Lençóis Paulista - A Polícia Civil de Lençóis Paulista (43 quilômetros de Bauru) identificou uma das vítimas do jovem de 23 anos preso na cidade, no último dia 8, por suspeita de liderar grupo criminoso que incentivava suicídios, mutilações, estupros e sacrifícios de animais por meio das redes sociais.
De acordo com a polícia, trata-se de uma adolescente de 14 anos, moradora de Parelheiros, bairro da periferia de São Paulo, que enfrenta problemas de depressão causada por bullying.
"Além das mutilações feitas em seu corpo, a adolescente vinha sendo ameaçada pelo autor para que ingerisse cacos de vidro", diz a corporação. "A ação policial impediu esse último ato".
A Polícia Civil cita as dificuldades enfrentadas para obter os dados cadastrais das pessoas envolvidas nas apurações, mesmo com ordem judicial, mas ressalta que as investigações seguem e se concentram na tentativa de identificar outras vítimas do suspeito, que segue preso.
Conforme divulgado pelo JCNET/Sampi, as investigações que levaram à identificação do jovem foram conduzidas de maneira conjunta pela Delegacia de Lençóis Paulista e pelo Núcleo de Observação e Análise Digital (Noad) da Secretaria da Segurança Pública (SSP).

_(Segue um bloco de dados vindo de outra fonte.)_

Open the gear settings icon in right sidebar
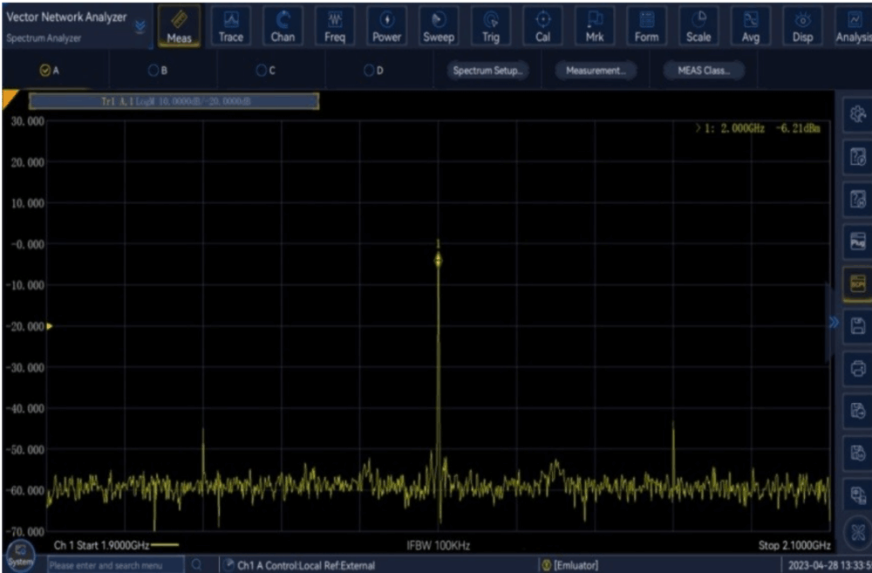872x573 pixels. (x=856, y=115)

As apurações, segundo o delegado titular de Lençóis Luiz Cláudio Massa, revelaram que o investigado administrava um grupo com cerca de 200 integrantes nas redes sociais, com seis pessoas que ficavam no chamado "palco" e as demais na "plateia".
"Essas pessoas que estavam no palco orientavam como as outras deveriam fazer para se mutilar", contou o delegado. "Segundo ele, eram normalmente adolescentes, depressivos, a maioria meninas, que faziam pela depressão e também para ganhar dinheiro".
Conforme informações do boletim de ocorrência (BO), os policiais civis localizaram o jovem em seu local de trabalho e o conduziram até a sua residência, que fica no Residencial Santa Terezinha I, onde foi realizada a busca domiciliar autorizada judicialmente.
Durante as diligências, foram apreendidos um aparelho celular, um iPhone e diversas anotações contendo senhas de acesso a contas em redes sociais, entre outras folhas e um caderno com informações que serão analisadas no decorrer do inquérito policial.
Entre as imagens encontradas no celular do suspeito, estão a foto de um gato decapitado em meio a siglas escritas com sangue. Uma delas, segundo a polícia, é o codinome do jovem, que foi preso temporariamente e permanece à disposição da Justiça.